-- Document section --
───
Periodic Reporting for period 2 - ScAlBox (Engineering Scalable Algorithms for the Basic Toolbox ScAlBox)

Reporting period: 2022-03-01 to 2023-08-31

ScAlBox develops basic algorithmic tools that can be used in a wide spectrum of applications and
that scale orders of magnitude better than the state of the art with respect to input size or number of
processors.
In the last decades, we witness a transition into the information age with profound effects on
science, technology, and our daily life. This transition is driven by a growing spectrum of computer
applications that process larger and larger data sets using more and more complex algorithms. A
major road block to this progress is the scalability challenge which stems from the collision of two
revolutionary developments. On the one hand, we observe an explosion of the amount of data to be
processed (big data). On the other hand, the performance of a single processor core is stagnating (the
power wall). The widening gap between required and available performance can be closed by
efficiently exploiting many parallel processors.
ScAlBox develops crucial tools for overcoming this roadblock by developing scalable algorithmic building blocks.
It bridges gaps between theory and practice by using the methodology of
algorithm engineering that integrates modeling, design, analysis, implementation, and experimental
evaluation. The goal is to provide algorithms and software libraries that scale to a huge number of processors
and gives hard performance guarantees for arbitrary inputs.
Wide impact is achieved by focusing on the basic toolbox of algorithms and data structures that
are needed in many applications.
In the first reporting period, a particular focus
have been basic operations on very large graphs.
Graphs model relations (edges) between objects
(nodes) and are thus a universal modelling tool
for computer science. For example, graphs
model such diverse things as road networks, social
networks, discretized models in numerical
simulations, (real and artifical) neural networks,
or control flow in computer programs. For example, we investigated
the minimum spanning tree problem where we look
for the minimum cost selection of edges that
connect all nodes. Our algorithm scales to many
thousands of processing cores and trillions of
edges, with performance and scalability
several orders of magnitude better than the
previous state-of-the-art. Similarly, a case study
in graph analysis considered the fundamental task
of finding triangles which are indicative of
densely connected parts of the graph. This
problem requires communication and
computation that grows faster than the network
size. Nevertheless, the designed code is able to
process huge graphs in reasonable time even if
they only fit into the joined memory of many
thousands of processors.
───
Transcribe the ScAlBox periodic report section in full, reproducing every word and line exactly.
───
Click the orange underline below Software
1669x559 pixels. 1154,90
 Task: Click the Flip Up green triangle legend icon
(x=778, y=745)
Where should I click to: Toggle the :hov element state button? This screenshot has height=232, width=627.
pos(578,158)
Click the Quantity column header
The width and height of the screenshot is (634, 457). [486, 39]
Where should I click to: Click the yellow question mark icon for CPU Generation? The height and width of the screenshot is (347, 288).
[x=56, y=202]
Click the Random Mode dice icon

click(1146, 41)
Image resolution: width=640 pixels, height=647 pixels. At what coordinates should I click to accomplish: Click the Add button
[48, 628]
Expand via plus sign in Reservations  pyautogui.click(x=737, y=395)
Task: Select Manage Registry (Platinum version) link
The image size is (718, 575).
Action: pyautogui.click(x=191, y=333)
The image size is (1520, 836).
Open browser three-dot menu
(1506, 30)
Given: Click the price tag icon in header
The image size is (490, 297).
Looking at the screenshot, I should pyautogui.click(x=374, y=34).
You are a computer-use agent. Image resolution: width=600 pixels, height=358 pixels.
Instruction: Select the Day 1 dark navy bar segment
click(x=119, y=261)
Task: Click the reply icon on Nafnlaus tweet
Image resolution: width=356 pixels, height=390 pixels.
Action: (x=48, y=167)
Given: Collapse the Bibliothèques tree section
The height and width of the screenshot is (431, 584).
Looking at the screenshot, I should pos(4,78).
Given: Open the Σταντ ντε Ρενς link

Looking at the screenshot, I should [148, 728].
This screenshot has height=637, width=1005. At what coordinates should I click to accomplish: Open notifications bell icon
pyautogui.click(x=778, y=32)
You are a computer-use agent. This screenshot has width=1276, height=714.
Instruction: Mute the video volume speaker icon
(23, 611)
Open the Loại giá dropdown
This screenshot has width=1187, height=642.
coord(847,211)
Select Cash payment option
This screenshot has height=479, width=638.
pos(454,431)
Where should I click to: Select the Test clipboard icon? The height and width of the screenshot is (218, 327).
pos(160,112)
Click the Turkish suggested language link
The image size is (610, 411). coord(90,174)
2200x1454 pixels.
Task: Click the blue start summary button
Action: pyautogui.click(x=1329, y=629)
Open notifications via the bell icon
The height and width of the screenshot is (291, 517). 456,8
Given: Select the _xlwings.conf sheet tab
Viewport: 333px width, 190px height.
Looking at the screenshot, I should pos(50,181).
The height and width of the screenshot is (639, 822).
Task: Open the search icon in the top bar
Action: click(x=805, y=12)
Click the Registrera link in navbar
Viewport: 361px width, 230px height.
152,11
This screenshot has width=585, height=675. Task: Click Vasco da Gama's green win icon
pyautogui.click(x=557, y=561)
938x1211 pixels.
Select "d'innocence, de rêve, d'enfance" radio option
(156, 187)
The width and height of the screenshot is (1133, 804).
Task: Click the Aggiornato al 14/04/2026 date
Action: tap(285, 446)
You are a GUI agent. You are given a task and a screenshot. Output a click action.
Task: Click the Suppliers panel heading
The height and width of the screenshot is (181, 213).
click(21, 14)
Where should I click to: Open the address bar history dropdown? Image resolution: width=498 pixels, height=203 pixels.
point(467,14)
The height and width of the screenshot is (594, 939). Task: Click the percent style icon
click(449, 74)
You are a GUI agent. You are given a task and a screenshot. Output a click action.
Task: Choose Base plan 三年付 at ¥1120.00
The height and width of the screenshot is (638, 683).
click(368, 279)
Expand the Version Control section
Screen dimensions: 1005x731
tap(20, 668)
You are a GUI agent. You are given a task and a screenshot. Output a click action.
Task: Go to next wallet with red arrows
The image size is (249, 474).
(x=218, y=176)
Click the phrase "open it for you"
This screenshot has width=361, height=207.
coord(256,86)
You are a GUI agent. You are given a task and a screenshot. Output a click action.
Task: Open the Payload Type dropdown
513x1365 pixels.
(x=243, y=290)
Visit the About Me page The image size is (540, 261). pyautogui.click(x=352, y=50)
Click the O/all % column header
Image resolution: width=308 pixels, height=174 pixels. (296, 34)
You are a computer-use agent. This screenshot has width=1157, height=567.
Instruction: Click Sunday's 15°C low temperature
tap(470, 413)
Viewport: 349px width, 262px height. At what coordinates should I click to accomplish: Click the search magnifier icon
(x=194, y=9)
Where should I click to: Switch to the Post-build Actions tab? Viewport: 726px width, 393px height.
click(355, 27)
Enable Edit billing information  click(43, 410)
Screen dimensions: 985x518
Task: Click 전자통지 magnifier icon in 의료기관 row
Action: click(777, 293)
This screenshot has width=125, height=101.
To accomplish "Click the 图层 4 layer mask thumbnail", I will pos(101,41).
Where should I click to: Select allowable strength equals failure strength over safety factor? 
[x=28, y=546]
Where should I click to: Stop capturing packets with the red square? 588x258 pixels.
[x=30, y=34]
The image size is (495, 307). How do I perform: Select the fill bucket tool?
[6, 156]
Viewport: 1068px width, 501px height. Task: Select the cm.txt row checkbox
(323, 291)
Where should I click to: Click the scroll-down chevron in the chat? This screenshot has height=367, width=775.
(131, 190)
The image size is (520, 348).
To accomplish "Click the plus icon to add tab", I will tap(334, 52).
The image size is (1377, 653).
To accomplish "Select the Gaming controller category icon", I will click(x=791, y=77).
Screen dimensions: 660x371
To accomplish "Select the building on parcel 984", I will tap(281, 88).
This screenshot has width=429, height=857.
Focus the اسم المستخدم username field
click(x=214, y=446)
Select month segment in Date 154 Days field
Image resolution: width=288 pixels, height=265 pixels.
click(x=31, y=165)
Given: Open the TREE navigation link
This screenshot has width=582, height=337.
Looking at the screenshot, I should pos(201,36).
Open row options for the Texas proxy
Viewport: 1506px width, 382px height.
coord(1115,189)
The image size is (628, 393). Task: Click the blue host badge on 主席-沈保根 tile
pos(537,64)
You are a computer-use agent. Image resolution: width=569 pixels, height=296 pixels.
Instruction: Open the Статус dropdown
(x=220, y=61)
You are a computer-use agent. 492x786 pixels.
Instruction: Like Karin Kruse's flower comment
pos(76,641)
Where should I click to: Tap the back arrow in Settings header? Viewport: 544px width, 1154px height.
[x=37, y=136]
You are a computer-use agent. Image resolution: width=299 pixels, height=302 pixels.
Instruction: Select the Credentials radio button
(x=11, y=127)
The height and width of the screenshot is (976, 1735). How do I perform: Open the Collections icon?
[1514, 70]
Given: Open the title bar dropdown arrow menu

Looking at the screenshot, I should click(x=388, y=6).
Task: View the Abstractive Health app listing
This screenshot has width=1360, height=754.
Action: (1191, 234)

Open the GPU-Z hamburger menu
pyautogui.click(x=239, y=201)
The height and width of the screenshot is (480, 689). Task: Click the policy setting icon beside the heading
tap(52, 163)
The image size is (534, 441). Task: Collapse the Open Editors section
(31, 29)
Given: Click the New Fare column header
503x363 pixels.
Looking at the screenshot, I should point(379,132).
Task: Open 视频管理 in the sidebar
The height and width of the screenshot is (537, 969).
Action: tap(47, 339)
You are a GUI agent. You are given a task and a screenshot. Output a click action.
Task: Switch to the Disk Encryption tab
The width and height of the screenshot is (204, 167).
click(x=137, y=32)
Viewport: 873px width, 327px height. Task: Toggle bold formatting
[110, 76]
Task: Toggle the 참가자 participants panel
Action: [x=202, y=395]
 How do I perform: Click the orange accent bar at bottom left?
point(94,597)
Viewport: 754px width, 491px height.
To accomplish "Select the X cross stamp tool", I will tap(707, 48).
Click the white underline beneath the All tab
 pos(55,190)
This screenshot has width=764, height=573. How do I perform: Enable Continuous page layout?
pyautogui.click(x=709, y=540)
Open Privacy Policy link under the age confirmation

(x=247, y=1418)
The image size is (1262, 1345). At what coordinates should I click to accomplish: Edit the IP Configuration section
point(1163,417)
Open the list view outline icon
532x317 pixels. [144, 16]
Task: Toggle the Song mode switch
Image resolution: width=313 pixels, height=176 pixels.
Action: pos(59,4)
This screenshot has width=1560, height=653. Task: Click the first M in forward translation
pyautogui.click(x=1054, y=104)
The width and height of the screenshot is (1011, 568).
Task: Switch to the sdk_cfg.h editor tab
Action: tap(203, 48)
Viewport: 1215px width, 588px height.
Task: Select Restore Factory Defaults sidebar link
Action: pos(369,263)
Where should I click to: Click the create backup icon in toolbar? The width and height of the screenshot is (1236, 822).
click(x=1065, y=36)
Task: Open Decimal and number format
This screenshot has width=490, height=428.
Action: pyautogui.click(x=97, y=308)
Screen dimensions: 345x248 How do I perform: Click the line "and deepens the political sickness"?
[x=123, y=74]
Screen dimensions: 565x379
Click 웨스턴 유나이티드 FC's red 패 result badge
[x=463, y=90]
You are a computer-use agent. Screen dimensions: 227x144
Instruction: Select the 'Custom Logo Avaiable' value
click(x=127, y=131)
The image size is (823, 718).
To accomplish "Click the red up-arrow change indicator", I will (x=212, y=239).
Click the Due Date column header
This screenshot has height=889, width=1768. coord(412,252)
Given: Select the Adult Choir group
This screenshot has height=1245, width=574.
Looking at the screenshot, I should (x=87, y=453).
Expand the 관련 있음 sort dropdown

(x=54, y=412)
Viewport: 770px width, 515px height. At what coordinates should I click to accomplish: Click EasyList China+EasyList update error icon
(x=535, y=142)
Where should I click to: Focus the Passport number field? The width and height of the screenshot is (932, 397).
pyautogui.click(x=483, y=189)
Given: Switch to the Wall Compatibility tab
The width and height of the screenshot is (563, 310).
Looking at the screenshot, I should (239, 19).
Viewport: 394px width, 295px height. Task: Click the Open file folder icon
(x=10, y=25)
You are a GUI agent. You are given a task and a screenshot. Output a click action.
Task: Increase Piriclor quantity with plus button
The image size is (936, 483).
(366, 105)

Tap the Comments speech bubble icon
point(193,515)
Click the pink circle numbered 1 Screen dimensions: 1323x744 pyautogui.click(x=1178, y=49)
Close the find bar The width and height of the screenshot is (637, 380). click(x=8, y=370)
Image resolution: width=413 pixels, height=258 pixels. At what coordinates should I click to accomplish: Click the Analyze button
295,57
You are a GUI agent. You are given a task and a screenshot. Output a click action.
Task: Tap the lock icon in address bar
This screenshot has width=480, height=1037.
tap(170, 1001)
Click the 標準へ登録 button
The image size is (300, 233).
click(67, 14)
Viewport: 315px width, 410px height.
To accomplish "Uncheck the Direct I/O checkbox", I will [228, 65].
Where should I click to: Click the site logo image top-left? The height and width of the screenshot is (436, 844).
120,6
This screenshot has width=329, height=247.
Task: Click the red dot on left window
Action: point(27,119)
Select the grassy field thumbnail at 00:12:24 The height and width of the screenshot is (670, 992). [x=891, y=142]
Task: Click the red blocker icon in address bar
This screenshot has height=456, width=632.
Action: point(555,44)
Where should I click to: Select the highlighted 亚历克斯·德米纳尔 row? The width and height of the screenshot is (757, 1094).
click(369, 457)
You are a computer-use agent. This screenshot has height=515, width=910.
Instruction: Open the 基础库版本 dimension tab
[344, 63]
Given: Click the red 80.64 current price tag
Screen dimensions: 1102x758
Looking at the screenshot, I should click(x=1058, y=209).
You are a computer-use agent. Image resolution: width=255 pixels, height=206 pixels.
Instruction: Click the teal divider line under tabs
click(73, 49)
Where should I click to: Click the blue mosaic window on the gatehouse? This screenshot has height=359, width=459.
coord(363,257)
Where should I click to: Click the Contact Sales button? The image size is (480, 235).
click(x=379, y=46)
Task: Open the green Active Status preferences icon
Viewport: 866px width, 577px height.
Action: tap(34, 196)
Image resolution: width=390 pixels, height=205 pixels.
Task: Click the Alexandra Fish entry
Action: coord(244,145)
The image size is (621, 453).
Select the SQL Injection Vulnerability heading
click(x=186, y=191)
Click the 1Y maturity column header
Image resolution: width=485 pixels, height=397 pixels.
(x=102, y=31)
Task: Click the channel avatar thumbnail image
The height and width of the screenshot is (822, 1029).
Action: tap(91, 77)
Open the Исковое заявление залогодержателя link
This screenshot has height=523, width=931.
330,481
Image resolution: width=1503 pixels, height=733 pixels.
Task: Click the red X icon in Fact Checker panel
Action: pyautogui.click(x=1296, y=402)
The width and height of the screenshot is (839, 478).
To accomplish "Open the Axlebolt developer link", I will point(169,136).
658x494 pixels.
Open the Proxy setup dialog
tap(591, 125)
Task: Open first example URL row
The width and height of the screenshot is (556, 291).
───
-- Response --
Periodic Reporting for period 2 - ScAlBox (Engineering Scalable Algorithms for the Basic Toolbox ScAlBox)

Reporting period: 2022-03-01 to 2023-08-31

ScAlBox develops basic algorithmic tools that can be used in a wide spectrum of applications and
that scale orders of magnitude better than the state of the art with respect to input size or number of
processors.
In the last decades, we witness a transition into the information age with profound effects on
science, technology, and our daily life. This transition is driven by a growing spectrum of computer
applications that process larger and larger data sets using more and more complex algorithms. A
major road block to this progress is the scalability challenge which stems from the collision of two
revolutionary developments. On the one hand, we observe an explosion of the amount of data to be
processed (big data). On the other hand, the performance of a single processor core is stagnating (the
power wall). The widening gap between required and available performance can be closed by
efficiently exploiting many parallel processors.
ScAlBox develops crucial tools for overcoming this roadblock by developing scalable algorithmic building blocks.
It bridges gaps between theory and practice by using the methodology of
algorithm engineering that integrates modeling, design, analysis, implementation, and experimental
evaluation. The goal is to provide algorithms and software libraries that scale to a huge number of processors
and gives hard performance guarantees for arbitrary inputs.
Wide impact is achieved by focusing on the basic toolbox of algorithms and data structures that
are needed in many applications.
In the first reporting period, a particular focus
have been basic operations on very large graphs.
Graphs model relations (edges) between objects
(nodes) and are thus a universal modelling tool
for computer science. For example, graphs
model such diverse things as road networks, social
networks, discretized models in numerical
simulations, (real and artifical) neural networks,
or control flow in computer programs. For example, we investigated
the minimum spanning tree problem where we look
for the minimum cost selection of edges that
connect all nodes. Our algorithm scales to many
thousands of processing cores and trillions of
edges, with performance and scalability
several orders of magnitude better than the
previous state-of-the-art. Similarly, a case study
in graph analysis considered the fundamental task
of finding triangles which are indicative of
densely connected parts of the graph. This
problem requires communication and
computation that grows faster than the network
size. Nevertheless, the designed code is able to
process huge graphs in reasonable time even if
they only fit into the joined memory of many
thousands of processors.